Adagiato sul versante settentrionale della Maiella e a pochi chilometri da Sulmona, Pacentro è un borgo che sembra sospeso tra passato e presente. Le case in pietra calcarea, i tetti rossi e le stradine acciottolate si arrampicano in un dedalo che conduce al Castello Caldora, simbolo della cittadina.
Passeggiando per le sue vie, si respira un’atmosfera autentica, fatta di profumi di cucina tradizionale, voci che risuonano dalle piazzette e scorci che si aprono sulle montagne e sulla Valle Peligna. Non sorprende che sia stato inserito tra i Borghi più belli d’Italia: Pacentro incarna l’essenza dell’Abruzzo montano, dove natura e cultura convivono in perfetta armonia.
Il centro storico è compatto e facilmente visitabile a piedi. Il punto più alto è dominato dalle torri del Castello Caldora, costruito tra il XIV e il XV secolo e perfettamente conservato. Oltre al castello, meritano una sosta la Chiesa di Santa Maria Maggiore, con il suo campanile romanico, e la Chiesa di San Marcello, che custodisce un pregevole altare barocco. Camminare senza fretta è il modo migliore per scoprire il borgo: lungo i vicoli si incontrano fontane secolari, portali scolpiti e scorci che raccontano storie di antichi mestieri e di vita rurale.
Pacentro: come arrivare e quando visitarlo
Pacentro si trova a soli 10 minuti di auto da Sulmona e a circa un’ora da Pescara, collegata bene tramite autostrada. Il borgo è meta ideale in ogni stagione: in primavera e in estate offre un clima mite e giornate perfette per le escursioni; in autunno, la Maiella regala colori intensi e funghi profumati; in inverno, il borgo assume un fascino speciale quando cade la neve.
Chi visita Pacentro a settembre può assistere a una delle tradizioni più particolari dell’Abruzzo: la Corsa degli Zingari, che si svolge la seconda domenica del mese. In questa corsa, i partecipanti scendono a piedi nudi lungo un sentiero scosceso per raggiungere la piazza principale, in un rito che unisce fede, coraggio e senso di appartenenza.
Un punto di partenza per scoprire la Maiella
Pacentro è anche la porta d’accesso al Parco Nazionale della Maiella, ideale per chi ama la natura, il trekking e l’aria di montagna. Sentieri ben segnalati portano a eremi rupestri, boschi di faggio e panorami che spaziano fino al mare Adriatico nelle giornate limpide.

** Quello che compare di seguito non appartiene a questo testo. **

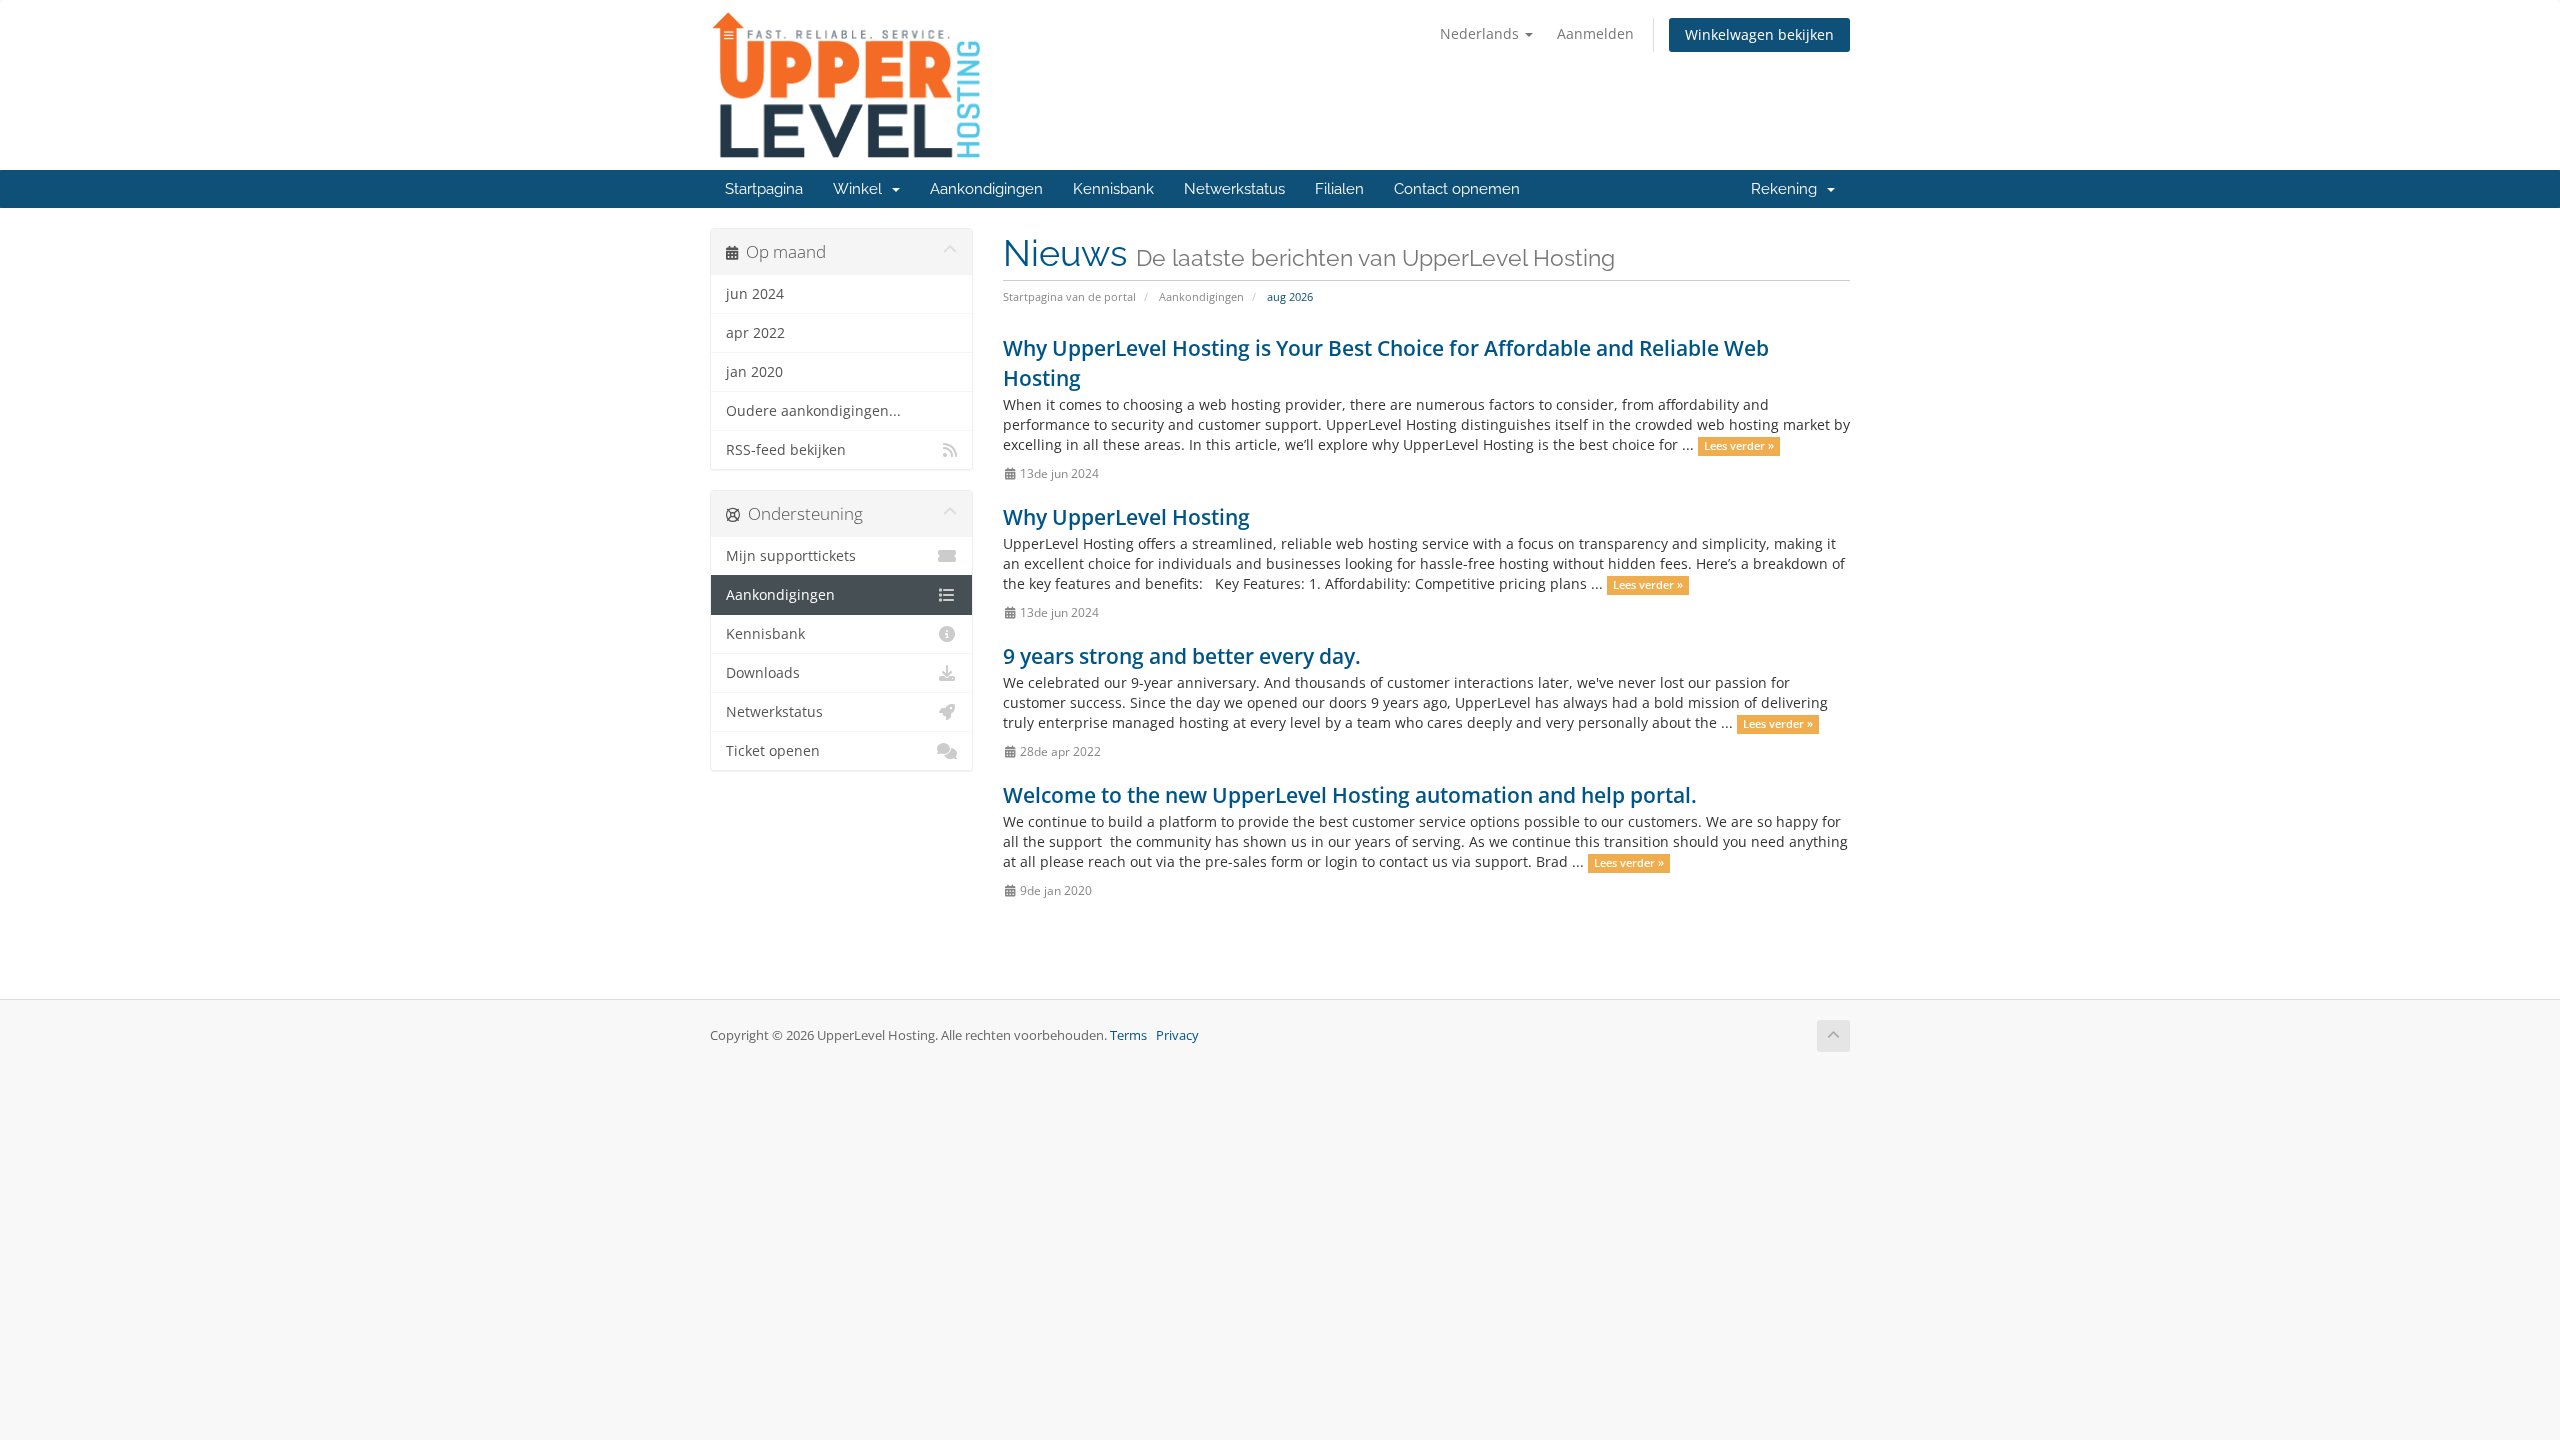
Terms (1128, 1035)
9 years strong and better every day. (1182, 656)
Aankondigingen (986, 189)
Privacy (1177, 1035)
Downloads (763, 673)
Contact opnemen (1457, 189)
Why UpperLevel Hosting (1126, 517)
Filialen (1339, 189)
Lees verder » (1739, 446)
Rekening (1788, 189)
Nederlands (1481, 33)
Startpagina (764, 189)
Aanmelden (1595, 33)
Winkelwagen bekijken (1759, 34)
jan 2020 (754, 372)
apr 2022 (755, 333)
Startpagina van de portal (1069, 296)
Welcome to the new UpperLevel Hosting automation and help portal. (1350, 795)
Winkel (861, 189)
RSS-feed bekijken (786, 450)
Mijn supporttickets (791, 556)
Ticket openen (773, 751)
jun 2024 (755, 294)
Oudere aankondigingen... (813, 411)
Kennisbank (1113, 189)
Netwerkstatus (1234, 189)
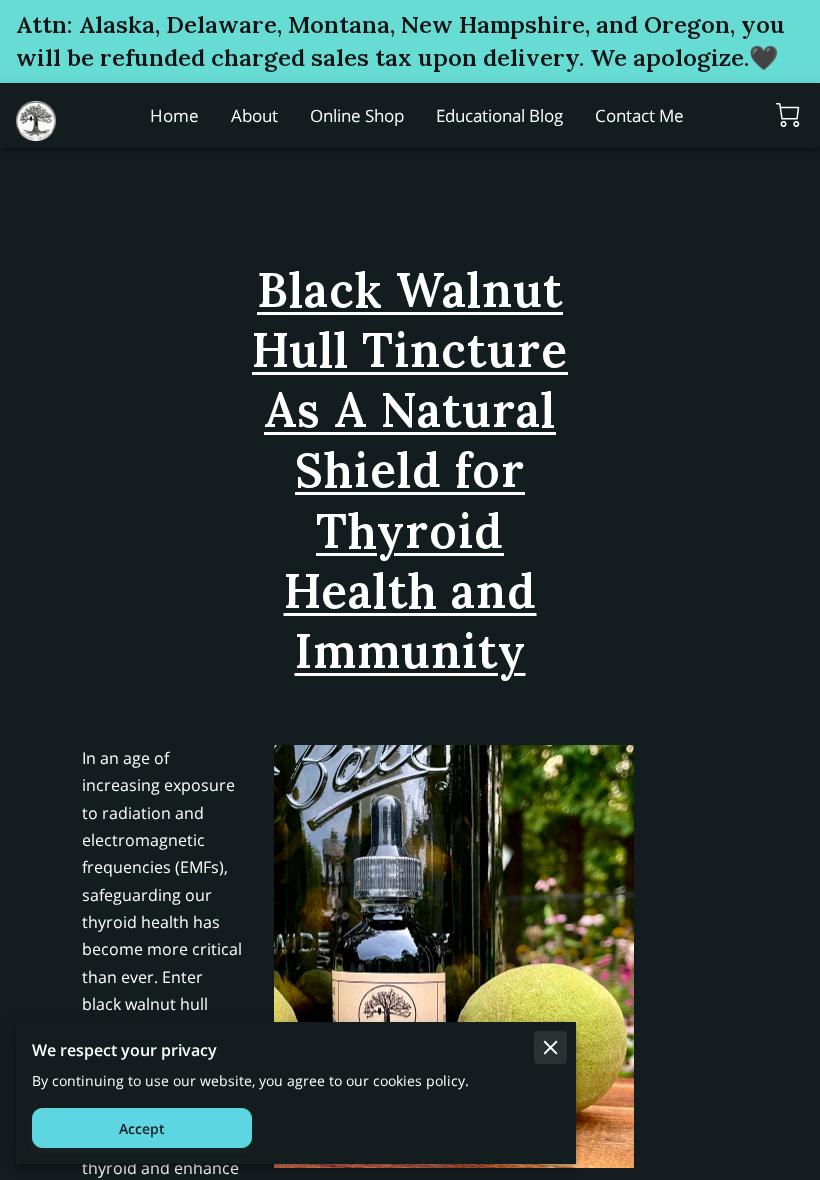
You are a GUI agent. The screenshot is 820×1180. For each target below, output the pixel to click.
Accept (142, 1128)
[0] (788, 115)
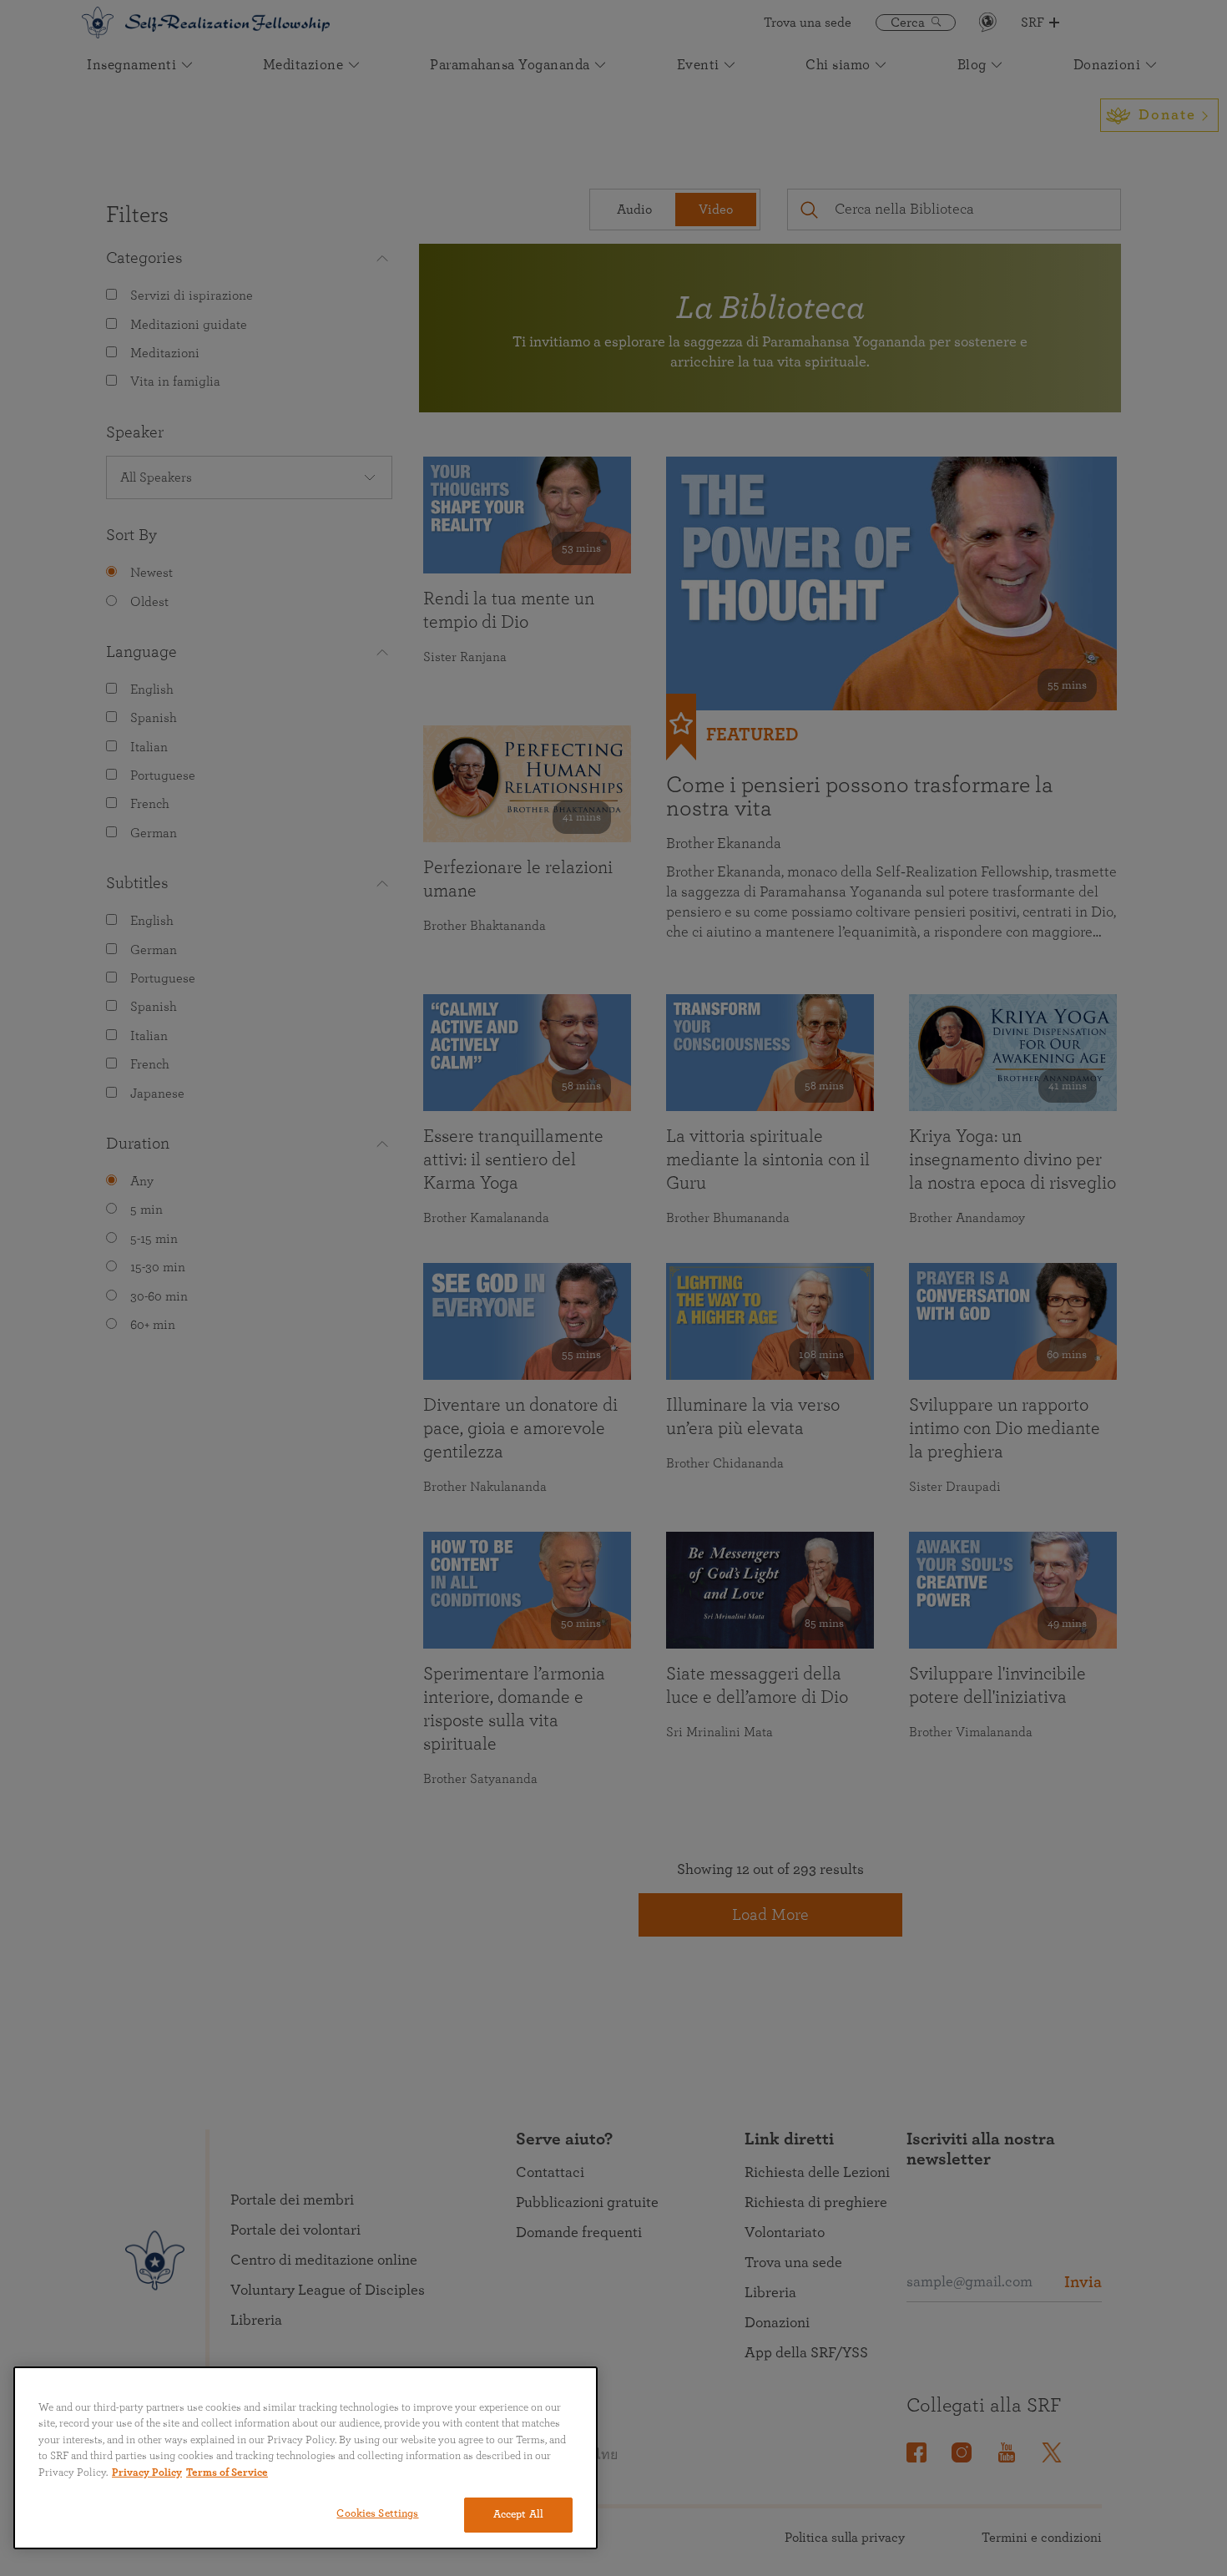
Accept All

Sapori autentici e prodotti tipici di Pacentro
La gastronomia è un altro motivo per fermarsi a Pacentro. La cucina locale è semplice e sostanziosa, perfetta dopo una passeggiata tra i vicoli o un’escursione in montagna. Da provare i maccheroni alla chitarra con sughi di carne o funghi, le zuppe di legumi e cereali, l’agnello cotto alla brace e le salsicce di fegato, saporite e aromatizzate con spezie. I piccoli negozi e le botteghe artigiane offrono miele di montagna, formaggi pecorini, confetture di frutti di bosco e salumi prodotti localmente. Per concludere in dolcezza, immancabili le ferratelle, cialde croccanti che possono essere semplici o ripiene, e il parrozzo, dolce tipico abruzzese a base di mandorle e cioccolato.
Un pranzo in una trattoria del borgo permette di gustare piatti genuini preparati secondo tradizione, spesso accompagnati da un bicchiere di Montepulciano d’Abruzzo o da un Cerasuolo, vino rosato tipico della regione.
Perché visitare Pacentro
Non è solo un borgo pittoresco: è un luogo che racconta la storia di una comunità montana legata alle sue tradizioni, ma capace di accogliere chi arriva con curiosità e rispetto. Che sia per una gita di mezza giornata, una tappa di un viaggio in Abruzzo o un weekend dedicato al trekking, Pacentro regala l’impressione di un’Italia autentica, fatta di panorami, sapori e incontri sinceri.